[Oe List ...] 75 years of theology

John Cock jpc2025 at triad.rr.com
Mon Dec 14 11:20:17 CST 2009


Thank you, John. I am thankful for these 75 years of theological wisdom.
Somewhere in that journey we were all probably addressed many times over and
deeply changed. The overemphasis on the human and little emphasis on the
total Earth community as neighbor are two major blind spots of most of that
theology, and of course not enough dialouge with other religions.
 
Keep up your fine blog.
 
John

  _____  

From: oe-bounces at wedgeblade.net [mailto:oe-bounces at wedgeblade.net] On Behalf
Of John C. Montgomery
Sent: Monday, December 14, 2009 7:36 AM
To: Order Ecumenical Community
Subject: Re: [Oe List ...] 12/10/09, Spong: The Origins of the New
Testament, Part VIII: The Corinthian Letters


Dear Friends,

I find this exchange very interesting although I don't think it can probably
be resolved easily in a forum like this. Let me say first say that I am
grateful that these posts by Spong are shared. Maybe I am too lazy to do the
research to regularly dig them off the web. I am certainly too cheap to pay
Spong to send them to me.

===

**Work to complete**
- 1) Copy out the stretch of the mailing-list post on 75 years of theology from "Thank you, John." through "your fine blog.".
- 2) Write the next part of the mailing-list post on 75 years of theology, starting right after its last sentence.

**Data excerpt**
===

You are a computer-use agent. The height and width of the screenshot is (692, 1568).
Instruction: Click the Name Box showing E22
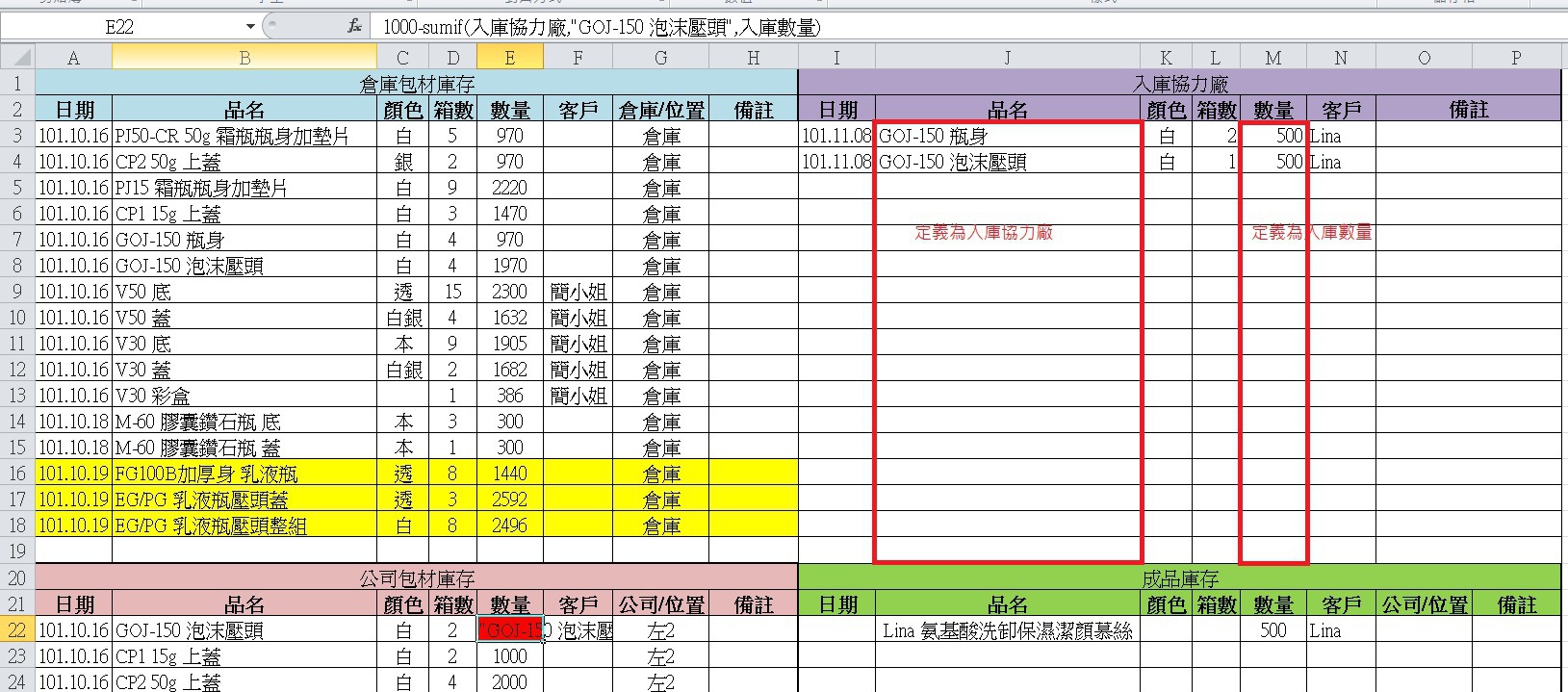(120, 27)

===

**Exercise answers**
- 1)
Thank you, John. I am thankful for these 75 years of theological wisdom.
Somewhere in that journey we were all probably addressed many times over and
deeply changed. The overemphasis on the human and little emphasis on the
total Earth community as neighbor are two major blind spots of most of that
theology, and of course not enough dialouge with other religions.
 
Keep up your fine blog.

- 2)
About two months ago, I had the occasion to meet Spong again after several
years. He is in the process of doing the rounds of bookstores for his newest
publication, Eternal Life, A New Vision - beyond theism, beyond heaven and
hell, beyond religion. A number of us are working through his book in an
online study context. Spong writes that this book, perhaps his last "last
book" is a kind of "inward" autobiographical piece that complements his
previous more "outward" narrative of his fascinating journey in the church.
The book is certainly a provocative read.

It seems to me that Spong is a better Bible student than he is a theologian
and as Bill S. notes, most of his Biblical commentaries represent generally
accepted scholarship. Is he a heretic? He certainly is provocative,
deliberatively so. Throwing out the "Against Celsus" accusation that Mary
was raped by a Roman soldier without very much contesxt doesn't make him
popular with the evangelical community. 

Spong speaks of his role as Bishop as one who can raise issues and ask
questions that people in the pews are deeply concerned about, but who feel
cowed into silence. The rather large group gathered the other night
certainly speaks to this observation. 

Theologically, Spong places himself in line with two other provocative
Anglican/Episcopal Bishops, John AT Robinson and James Pike. Like Pike,
Spong stands is a position of advocating social justice and if you have not
read Spong's latest manifesto on GLBTQ issues in the church, I would
recommend it, especially in light of the rather scary Manhattan Declaration
that draws a line in the sand by Colson and others.

Many of us remember Robinson from the 60s. Robinson was a Bible scholar by
trade, who later was elevated to Bishop, but was eventually forced to always
remain in the second tier of the church hierarchy. As a Bible scholar,
Robinson represents one of the few modern voices who argued against
consensus that suggersting that Mark was not written first, but represented
a condensation of Matthew and Luke in the synoptic tradition.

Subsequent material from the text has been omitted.